Like Richard Sale's earlier Popular Library entry, Home is the Hangman (reviewed HERE), Murder at Midnight is two long novelettes (or maybe novellas) disguised as a novel. Not that there's anything wrong with that.
Sale was a great storyteller, and everything he cranked out is a pleasure to read. It's just that the work in these two volumes, designed for slick mags like the Saturday Evening Post, are less pleasurable than his novels or pulp stories. The novels are richer in theme and character, the pulp mysteries are funnier, and the pulp historicals are more intriguing.
"Murder at Midnight," filling the first 70 pages of the book, is solid mystery/thriller about a couple with a young adopted daughter. True to the title, there's a murder in it, and the mystery revolves around the identity of the adoptee's birth mother and the duplicitous relatitives and associates of the victim. I don't know if the story appeared in the Post or not, but it's just the sort of thing that would have rocked its readers' boats.
"Cape Spectre," at 84 pages, comprises the rest.

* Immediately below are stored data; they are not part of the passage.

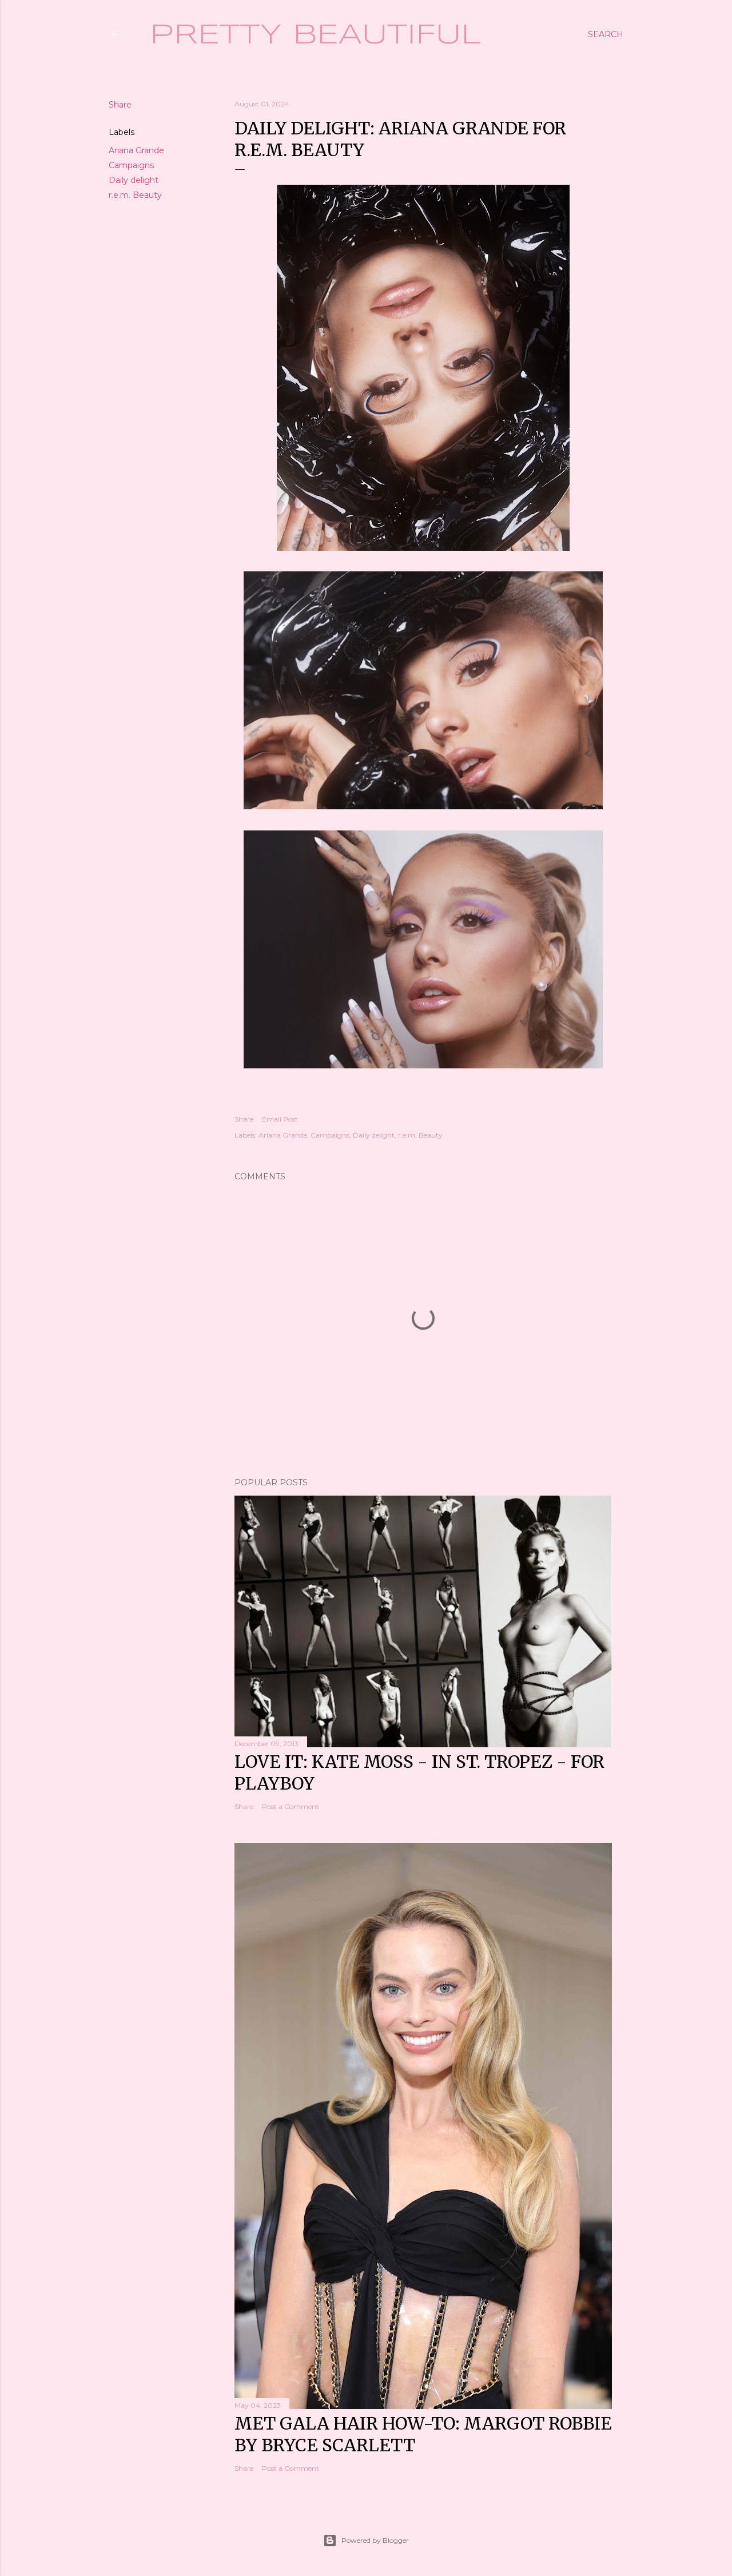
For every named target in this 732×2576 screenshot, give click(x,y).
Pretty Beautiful (315, 35)
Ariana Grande (136, 150)
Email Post (280, 1119)
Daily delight (133, 180)
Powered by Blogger (375, 2540)
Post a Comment (290, 1806)
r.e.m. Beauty (135, 195)
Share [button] (120, 105)
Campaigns (131, 165)
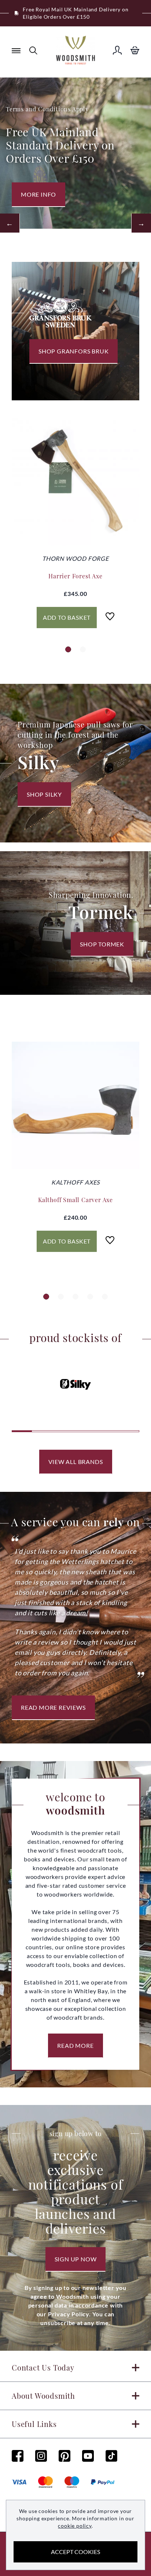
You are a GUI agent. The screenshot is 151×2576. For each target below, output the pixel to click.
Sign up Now (76, 2259)
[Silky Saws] (75, 1384)
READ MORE (75, 2045)
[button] (68, 649)
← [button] (10, 223)
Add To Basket (67, 617)
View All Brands (75, 1461)
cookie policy (74, 2526)
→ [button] (141, 223)
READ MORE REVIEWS (53, 1707)
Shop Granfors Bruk (73, 351)
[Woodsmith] (75, 50)
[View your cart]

Several pages into this one, I had the feeling I'd read it before, but I was wrong. Sort of. Like the story "Beam to Brazil," in Home is the Hangman," this one takes place after the start of WWII, but before the USA enters the fray, and stars a radio operator sent to take over a troubled station in the South Seas. The similarity, it turned out, was deliberate, because both stories feature the same minor (but vital) supporting character - British agent Dudleigh Peighton. And in this tale, Peighton tells the hero he reminds him of a certain Mike Heywood, the hero of "Beam to Brazil" This is the same technique Sale employed in the mystery novels Lazarus #7 (HERE) and Passing Strange (HERE), in which different protagonists are assisted by the same police detective, Daniel Webster. Other than that, though, "Cape Spectre" is a whole 'nother story. Really.
In searching for the links to those other reviews, I discovered this is the 32nd post I've tagged with the name "Richard Sale." And it won't be the last. Jeez, I must really like the guy.
4 comments:
To be clear: these novelettes are mashed together into one tale, or separated into two stories in one set of covers? Sounds good, either way.
Interesting cover. Meeting in the night.
From front and back, this looks like a novel. But Pop Lib wasn't being too sneaky. Inside there's a table of contents showing two stories, and page headers show the two titles. These days they'd probably be sneakier, but in 1950 folks were not yet overly prejudiced against novelettes.
Haven't looked to see if any of his work is available in ebook format yet, but if so my fingers are itching to do some downloads.